Paseo las calles más in de una ciudad en ruinas de miradas y paseos que no saben si van a dar a la mar (que es la muerte, por si alguno no cogió, cuando niño, la metáfora de Manrique). En su asfalto refulge la luz vomitada por las galerías de arte en que han decidido convertir los centros de mercadeo y avaricia en que dicen vendernos la felicidad. La luz no es tan molesta como la polifonía ebria con que los altavoces, desde su interior, vomitan música inerte y ofertas de mucha enjundia. Vibra el enladrillado. Los transeúntes sonríen y miran las ofertas, toman nota mental de los regalos de Reyes con que agasajarán a las personas amadas.
Regresan a casa, supongo, a preparar cenas y viandas en que el tropel de exabruptos de la festividad que nada festeja inundará en decibelios las noches de la capital. La vecina pasará, pasada la medianoche, a invitar una copita de champán y un pedazo de turrón del duro, y el griterío traspasará el umbral de la vivienda ajena entre abrazos y risas que quieren desencajar el enladrillado monótono del edificio y el alicatado grisáceo del cielo. Después chispas, petardos, cohetes, tan hispanos, tan de aquí, vaciando de coherencia las mentes y los burbujeantes vasos de los festejantes. Ruido.
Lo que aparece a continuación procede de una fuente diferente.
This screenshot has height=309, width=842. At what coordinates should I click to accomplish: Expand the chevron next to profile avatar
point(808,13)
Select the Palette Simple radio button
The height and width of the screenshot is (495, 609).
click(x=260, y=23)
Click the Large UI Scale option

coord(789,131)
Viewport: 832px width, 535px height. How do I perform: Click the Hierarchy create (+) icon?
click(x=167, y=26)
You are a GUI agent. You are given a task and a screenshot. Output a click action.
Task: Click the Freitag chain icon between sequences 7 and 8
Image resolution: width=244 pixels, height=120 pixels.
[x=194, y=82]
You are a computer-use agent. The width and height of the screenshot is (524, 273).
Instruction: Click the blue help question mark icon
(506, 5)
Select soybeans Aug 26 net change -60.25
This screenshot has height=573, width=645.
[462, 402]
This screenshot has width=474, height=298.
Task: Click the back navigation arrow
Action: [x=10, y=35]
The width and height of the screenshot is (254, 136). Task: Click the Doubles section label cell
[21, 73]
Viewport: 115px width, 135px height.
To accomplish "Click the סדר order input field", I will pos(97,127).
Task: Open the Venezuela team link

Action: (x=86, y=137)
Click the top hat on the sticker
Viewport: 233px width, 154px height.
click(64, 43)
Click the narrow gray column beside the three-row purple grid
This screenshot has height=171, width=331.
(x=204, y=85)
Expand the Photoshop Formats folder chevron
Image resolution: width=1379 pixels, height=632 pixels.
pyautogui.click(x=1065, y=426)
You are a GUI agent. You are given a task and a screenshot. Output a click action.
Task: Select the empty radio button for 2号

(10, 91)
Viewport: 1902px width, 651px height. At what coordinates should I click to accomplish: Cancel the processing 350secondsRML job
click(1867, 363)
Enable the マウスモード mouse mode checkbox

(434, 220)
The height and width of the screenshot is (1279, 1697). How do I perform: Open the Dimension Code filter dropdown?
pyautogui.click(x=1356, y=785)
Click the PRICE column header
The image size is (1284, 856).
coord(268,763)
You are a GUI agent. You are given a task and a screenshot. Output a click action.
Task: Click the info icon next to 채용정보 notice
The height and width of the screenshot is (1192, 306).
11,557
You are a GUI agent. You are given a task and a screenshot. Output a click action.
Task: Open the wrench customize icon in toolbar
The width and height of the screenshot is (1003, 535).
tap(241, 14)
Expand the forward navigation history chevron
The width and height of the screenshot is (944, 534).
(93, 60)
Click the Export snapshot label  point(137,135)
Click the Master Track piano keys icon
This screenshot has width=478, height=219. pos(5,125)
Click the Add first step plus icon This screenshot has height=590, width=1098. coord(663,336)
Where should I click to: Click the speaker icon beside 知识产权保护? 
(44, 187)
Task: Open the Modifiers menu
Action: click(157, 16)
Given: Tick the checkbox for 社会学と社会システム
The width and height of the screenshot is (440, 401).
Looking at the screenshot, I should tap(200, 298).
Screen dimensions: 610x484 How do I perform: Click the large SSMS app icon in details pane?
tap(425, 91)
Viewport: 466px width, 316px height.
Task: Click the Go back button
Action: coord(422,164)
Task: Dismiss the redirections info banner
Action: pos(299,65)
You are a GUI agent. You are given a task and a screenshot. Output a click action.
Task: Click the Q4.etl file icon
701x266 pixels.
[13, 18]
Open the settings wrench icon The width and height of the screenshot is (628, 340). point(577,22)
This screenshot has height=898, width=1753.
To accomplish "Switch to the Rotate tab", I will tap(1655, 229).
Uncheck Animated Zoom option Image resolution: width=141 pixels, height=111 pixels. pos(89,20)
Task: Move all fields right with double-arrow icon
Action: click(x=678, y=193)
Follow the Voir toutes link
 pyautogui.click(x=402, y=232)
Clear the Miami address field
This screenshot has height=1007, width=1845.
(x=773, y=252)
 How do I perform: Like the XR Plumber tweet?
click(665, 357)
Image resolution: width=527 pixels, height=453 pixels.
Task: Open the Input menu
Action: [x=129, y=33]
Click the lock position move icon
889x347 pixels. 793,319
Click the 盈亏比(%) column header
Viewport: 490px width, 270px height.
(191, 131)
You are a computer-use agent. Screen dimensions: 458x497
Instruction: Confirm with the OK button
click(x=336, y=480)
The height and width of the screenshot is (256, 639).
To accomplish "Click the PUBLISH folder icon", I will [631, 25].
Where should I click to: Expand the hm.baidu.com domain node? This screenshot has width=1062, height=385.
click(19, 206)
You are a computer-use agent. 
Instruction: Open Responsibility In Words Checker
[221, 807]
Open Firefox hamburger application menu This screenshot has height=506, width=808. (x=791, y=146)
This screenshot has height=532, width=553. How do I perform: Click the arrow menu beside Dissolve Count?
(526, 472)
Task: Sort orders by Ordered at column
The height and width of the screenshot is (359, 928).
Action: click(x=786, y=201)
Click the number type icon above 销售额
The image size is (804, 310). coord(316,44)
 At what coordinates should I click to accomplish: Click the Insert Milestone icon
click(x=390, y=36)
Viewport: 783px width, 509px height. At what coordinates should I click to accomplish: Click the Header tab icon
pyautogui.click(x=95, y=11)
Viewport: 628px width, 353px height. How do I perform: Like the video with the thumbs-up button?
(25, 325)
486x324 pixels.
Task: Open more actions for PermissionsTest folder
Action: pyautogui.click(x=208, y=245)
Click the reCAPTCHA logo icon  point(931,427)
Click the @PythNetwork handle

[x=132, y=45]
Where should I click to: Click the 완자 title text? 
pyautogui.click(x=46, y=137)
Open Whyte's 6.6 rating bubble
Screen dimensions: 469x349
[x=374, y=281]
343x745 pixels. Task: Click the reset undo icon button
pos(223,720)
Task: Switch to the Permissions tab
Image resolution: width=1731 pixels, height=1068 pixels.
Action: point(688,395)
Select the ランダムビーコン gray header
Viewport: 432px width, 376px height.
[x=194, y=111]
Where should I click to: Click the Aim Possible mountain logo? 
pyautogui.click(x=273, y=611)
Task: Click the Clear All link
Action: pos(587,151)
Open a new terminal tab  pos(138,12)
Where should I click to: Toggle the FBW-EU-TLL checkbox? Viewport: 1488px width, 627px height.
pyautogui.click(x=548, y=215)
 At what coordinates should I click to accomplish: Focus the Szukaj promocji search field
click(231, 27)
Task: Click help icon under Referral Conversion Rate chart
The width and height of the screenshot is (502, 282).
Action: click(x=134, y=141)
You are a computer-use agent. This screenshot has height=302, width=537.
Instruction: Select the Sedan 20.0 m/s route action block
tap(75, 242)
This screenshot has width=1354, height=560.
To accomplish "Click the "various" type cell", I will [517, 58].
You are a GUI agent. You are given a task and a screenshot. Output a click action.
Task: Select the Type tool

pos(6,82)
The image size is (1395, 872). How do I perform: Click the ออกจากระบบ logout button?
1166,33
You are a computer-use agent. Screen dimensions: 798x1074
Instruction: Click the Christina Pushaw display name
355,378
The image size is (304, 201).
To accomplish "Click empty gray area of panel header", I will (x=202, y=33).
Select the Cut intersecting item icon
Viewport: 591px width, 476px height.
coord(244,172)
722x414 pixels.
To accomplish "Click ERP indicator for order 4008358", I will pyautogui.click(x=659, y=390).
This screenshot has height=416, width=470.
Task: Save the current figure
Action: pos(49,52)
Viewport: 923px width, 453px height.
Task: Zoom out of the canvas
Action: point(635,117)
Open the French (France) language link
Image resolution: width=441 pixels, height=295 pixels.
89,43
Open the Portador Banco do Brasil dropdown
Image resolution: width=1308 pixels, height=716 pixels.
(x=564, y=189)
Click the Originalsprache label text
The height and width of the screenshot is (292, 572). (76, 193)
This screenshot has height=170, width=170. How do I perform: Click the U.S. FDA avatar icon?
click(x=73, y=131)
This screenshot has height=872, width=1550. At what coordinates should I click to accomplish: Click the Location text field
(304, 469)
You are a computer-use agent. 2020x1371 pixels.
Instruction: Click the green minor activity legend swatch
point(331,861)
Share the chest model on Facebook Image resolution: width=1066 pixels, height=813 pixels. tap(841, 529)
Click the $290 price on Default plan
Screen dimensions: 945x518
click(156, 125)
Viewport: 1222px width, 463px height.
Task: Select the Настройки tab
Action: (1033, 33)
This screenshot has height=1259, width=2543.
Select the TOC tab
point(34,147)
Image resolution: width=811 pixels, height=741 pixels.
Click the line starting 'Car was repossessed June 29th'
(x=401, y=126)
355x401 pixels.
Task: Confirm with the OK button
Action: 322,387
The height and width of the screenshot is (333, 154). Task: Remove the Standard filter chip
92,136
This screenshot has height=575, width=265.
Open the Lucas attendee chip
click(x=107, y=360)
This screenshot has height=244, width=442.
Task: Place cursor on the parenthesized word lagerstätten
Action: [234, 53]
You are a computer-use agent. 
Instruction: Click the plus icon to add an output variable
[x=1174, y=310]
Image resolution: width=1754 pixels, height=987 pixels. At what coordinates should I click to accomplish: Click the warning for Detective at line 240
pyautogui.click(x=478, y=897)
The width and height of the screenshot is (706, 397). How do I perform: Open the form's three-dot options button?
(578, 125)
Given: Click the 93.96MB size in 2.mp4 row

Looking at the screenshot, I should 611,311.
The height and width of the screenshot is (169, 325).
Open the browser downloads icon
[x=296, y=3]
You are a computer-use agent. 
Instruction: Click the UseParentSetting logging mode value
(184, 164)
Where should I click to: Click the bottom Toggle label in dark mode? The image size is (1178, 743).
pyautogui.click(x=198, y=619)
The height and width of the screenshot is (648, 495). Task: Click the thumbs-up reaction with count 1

Ruido navideño, como el de Semana Santa al paso de los pasos de las doloridas figuras de escayola de un pasado sin memoria, como el de las Fallas levantinas falladas de sobriedad y sueño, como el de las tamborradas aragonesas en que criasen su ausencia de oído Goya, Buñuel, y más de un vecino calificado en otros lares de corto, desnutrido, tal vez deficiente.
Somos un país de ruido y mugre, un espantajo de celebraciones futboleras hasta las mil de la madrugada y mañana no es preciso que vengas a trabajar, que tu jefe celebraba contigo la victoria de "la roja". Somos un lodazal de miedo y voces vacías ante la injusticia que no nos atañe porque no nos zarpa el bolsillo de moneda y relevancia en que pretendemos poner a resguardo nuestros caudales.
¿Y el Arte?, ¿dónde queda? Siempre a la orilla del cierzo remoto que nunca nos revolverá el cabello de los pensamientos y el alma. El Arte es molesto cuando lo es: porque hace ruido, porque es molesto, porque no se adapta a la caliginosa floritura de oquedad de unas vidas que pretendemos rellenar de confetti y fiesta. Celebremos pues, y la pianista... ¡que cumpla condena por arañar con las cuerdas de su piano inútil la costosa tapicería del sueño de su vecina!